The South African Reserve Bank (SARB) will probably raise interest rates more slowly than it did in a tightening cycle six years ago due to the economy’s current slow growth, the bank said, dampening expectations of steep hikes in the repo rate. SARB raised rates for the first time since 2008 in January, hiking the repo rate by 50 basis points to 5.5% in a bid to stabilise prices while the currency plummeted. Speaking at a dinner today, SARB governor Gill Marcus said that the environment was different to 2008 and that previous market expectations of a further 200 basis points worth of rate hikes were overdone.
“Today we have a very different situation, with the output gap being negative and subdued growth in both household consumption and expenditure and credit extension,” said Marcus. “We would therefore expect the monetary policy response to be more moderate, given our concerns about the slow growth of the economy.” Africa’s largest economy is struggling to gain traction after a 2009 recession. However, Marcus said the moderate base case she was envisaging was not an unconditional commitment on the part of the bank and would depend on data and other global developments. “It also does not mean that there will be adjustments at every meeting or that if rates are increased, that they will be increased by the same amount,” she said.

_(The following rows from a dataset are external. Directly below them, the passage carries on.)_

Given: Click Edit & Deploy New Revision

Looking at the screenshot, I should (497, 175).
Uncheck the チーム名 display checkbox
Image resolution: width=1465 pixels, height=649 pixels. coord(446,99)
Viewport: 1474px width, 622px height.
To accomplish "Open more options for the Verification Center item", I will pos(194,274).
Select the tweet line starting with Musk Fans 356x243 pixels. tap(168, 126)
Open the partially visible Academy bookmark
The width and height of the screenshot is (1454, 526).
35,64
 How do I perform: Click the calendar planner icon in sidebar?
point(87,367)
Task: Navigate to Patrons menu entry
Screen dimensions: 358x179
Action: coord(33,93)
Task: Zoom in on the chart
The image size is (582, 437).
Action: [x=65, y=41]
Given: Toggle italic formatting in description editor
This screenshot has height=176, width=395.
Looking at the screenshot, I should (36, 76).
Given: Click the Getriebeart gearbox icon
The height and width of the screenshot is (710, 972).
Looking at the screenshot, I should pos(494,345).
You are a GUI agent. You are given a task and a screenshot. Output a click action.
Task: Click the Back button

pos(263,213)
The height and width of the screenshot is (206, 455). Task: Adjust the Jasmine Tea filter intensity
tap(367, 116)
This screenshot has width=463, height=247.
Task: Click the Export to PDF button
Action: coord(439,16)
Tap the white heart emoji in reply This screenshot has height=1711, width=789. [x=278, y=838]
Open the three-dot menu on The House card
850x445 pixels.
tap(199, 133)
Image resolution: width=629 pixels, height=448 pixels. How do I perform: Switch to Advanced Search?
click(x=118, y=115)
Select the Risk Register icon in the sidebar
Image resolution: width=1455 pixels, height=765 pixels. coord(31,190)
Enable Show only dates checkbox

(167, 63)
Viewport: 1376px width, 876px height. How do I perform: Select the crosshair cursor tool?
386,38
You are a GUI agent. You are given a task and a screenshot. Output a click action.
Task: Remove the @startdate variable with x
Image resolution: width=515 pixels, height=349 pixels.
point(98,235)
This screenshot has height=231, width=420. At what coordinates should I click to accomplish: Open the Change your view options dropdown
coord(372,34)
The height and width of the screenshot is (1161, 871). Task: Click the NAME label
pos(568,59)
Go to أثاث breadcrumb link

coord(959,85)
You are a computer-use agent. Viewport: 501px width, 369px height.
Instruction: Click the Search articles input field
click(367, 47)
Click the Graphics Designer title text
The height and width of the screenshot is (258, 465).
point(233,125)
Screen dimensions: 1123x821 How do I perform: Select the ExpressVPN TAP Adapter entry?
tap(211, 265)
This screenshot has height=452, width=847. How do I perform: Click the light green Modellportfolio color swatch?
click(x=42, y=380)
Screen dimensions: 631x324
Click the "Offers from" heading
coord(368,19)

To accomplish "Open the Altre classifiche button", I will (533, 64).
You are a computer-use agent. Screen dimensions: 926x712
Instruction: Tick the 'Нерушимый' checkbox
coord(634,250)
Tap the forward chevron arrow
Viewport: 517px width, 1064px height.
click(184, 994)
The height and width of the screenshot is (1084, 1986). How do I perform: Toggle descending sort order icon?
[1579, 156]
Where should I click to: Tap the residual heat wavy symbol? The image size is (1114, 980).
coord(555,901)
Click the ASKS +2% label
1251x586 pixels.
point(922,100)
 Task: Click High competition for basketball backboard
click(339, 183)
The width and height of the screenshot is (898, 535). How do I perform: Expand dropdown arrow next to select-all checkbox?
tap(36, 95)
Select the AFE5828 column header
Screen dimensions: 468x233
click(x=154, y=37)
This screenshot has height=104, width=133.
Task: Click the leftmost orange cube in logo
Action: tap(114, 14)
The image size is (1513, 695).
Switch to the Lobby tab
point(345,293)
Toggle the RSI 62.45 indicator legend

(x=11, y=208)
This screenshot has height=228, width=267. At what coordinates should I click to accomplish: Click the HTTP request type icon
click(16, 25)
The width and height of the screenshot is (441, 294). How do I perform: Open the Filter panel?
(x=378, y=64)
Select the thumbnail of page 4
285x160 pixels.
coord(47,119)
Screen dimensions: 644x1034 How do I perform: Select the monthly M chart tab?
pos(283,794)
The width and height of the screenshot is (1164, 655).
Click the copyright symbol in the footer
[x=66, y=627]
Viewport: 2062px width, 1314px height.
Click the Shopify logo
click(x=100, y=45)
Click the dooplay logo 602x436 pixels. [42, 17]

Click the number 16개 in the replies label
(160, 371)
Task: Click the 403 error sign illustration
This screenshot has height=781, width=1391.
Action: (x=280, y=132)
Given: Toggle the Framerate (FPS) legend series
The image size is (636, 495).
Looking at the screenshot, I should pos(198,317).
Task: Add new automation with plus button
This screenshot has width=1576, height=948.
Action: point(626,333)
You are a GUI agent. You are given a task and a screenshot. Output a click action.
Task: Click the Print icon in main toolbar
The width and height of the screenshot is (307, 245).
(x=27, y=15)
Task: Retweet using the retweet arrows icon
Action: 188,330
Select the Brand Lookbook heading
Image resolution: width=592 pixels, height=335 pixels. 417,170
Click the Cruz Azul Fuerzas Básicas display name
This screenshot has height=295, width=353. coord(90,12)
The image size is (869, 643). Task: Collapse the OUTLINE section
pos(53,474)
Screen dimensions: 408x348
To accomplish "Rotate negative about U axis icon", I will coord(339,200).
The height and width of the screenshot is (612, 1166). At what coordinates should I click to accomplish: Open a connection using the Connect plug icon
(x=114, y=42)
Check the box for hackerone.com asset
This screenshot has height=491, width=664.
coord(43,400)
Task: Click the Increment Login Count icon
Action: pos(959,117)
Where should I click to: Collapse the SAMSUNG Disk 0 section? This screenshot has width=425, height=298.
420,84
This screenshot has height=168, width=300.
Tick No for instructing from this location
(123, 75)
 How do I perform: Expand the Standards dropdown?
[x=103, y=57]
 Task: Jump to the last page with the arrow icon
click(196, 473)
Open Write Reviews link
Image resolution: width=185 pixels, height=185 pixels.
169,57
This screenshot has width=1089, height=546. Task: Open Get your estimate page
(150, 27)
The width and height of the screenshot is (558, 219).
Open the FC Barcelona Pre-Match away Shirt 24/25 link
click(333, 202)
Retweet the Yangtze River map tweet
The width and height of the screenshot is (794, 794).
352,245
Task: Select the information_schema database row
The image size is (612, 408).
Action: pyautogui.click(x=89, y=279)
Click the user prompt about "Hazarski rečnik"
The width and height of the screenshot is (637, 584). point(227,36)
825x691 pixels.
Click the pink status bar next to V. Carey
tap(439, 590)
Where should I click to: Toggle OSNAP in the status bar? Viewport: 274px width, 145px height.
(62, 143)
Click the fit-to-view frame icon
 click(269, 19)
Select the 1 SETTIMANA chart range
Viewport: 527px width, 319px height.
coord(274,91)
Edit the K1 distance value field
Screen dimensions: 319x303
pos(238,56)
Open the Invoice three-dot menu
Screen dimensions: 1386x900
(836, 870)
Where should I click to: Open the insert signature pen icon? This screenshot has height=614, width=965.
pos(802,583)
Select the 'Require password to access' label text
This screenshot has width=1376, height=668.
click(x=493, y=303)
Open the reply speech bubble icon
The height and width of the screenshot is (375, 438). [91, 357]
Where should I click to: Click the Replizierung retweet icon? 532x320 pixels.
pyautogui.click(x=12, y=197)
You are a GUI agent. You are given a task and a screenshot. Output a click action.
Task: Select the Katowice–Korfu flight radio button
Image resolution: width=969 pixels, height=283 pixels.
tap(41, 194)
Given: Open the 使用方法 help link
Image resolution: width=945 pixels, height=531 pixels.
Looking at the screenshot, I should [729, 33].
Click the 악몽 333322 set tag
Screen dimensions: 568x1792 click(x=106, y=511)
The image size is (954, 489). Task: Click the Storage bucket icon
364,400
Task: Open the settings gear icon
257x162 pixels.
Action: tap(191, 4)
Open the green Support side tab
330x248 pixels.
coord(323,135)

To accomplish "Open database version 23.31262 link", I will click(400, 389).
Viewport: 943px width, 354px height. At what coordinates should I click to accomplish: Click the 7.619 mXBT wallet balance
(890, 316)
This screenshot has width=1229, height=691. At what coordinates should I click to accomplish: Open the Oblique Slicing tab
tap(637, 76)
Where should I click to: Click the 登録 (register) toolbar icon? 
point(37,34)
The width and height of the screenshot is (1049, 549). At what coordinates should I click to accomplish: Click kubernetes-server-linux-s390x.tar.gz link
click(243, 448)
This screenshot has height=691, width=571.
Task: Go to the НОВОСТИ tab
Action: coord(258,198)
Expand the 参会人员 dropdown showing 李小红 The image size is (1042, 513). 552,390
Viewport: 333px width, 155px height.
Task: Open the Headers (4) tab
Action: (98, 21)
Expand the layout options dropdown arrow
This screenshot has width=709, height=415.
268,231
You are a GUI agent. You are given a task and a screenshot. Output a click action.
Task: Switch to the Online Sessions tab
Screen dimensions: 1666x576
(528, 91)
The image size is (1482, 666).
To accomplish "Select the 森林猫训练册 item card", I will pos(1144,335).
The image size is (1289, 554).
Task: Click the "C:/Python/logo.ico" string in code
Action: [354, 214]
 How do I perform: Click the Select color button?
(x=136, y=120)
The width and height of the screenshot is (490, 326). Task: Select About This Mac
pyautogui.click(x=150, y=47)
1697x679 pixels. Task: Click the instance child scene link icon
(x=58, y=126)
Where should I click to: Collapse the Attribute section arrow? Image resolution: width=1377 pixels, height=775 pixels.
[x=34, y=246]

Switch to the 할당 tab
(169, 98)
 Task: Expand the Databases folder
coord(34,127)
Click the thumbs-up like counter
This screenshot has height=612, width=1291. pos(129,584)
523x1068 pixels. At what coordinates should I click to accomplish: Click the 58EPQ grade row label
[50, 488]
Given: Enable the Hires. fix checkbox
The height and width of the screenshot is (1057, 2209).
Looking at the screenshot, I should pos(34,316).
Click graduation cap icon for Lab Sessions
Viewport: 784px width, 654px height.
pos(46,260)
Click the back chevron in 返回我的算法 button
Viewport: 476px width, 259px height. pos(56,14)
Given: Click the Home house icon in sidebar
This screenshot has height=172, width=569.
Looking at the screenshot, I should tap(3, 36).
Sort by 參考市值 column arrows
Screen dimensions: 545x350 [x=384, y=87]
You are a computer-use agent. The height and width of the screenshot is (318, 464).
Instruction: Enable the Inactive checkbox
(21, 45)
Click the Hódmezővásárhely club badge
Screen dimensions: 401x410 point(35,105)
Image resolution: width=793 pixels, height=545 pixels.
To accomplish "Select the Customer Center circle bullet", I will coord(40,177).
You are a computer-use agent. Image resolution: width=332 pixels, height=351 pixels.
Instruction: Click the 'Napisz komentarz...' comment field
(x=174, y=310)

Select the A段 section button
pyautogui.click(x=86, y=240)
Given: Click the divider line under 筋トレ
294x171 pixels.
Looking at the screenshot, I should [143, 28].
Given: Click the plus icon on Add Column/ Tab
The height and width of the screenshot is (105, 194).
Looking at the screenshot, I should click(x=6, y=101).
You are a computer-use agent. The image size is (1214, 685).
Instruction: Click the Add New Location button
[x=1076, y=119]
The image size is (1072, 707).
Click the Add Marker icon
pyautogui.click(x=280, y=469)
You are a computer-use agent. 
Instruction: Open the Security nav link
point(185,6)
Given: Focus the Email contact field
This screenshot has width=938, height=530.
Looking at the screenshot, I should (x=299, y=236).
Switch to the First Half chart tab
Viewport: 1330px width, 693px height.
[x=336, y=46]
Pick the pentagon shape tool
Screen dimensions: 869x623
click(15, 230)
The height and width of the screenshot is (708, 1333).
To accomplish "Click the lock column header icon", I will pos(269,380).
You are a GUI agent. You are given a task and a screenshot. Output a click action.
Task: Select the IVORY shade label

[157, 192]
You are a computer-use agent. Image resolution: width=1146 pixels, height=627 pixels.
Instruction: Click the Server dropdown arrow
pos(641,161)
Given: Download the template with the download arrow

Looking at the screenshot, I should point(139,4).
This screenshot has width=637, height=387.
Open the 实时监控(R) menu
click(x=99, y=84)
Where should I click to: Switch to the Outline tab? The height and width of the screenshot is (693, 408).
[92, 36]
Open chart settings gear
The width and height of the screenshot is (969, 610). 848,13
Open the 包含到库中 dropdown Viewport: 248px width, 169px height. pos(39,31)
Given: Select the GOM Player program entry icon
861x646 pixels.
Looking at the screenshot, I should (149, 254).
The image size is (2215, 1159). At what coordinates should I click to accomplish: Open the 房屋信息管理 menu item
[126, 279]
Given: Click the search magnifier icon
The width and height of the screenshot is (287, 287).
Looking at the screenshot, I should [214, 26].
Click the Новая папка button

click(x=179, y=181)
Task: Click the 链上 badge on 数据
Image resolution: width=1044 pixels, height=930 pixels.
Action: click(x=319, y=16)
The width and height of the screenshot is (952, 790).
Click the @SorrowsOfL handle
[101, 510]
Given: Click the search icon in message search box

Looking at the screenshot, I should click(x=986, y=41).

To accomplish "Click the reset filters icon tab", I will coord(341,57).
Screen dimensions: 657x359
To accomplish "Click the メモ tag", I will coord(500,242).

h3. Increasing Uncertainty
Marcus conceded that the current period of heightened uncertainty and volatility in global markets made the bank’s own forecasts more uncertain and subject to greater risk. While the bank has recently tended to change rates in 50 basis-point moves, she said it could use smaller increments. “(The moderate policy base case) does not mean that there will be adjustments at every meeting or that if rates are increased, that they will be increased by the same amount.”
The Rand has plummeted along with other emerging market currencies, testing a string of five-year lows this year. SARB has warned of significant inflation risks from the weak currency. It will hold its second meeting of the year in two week’s time and the next decision will therefore be reported by Into SA eNEWS on 27 March 2014.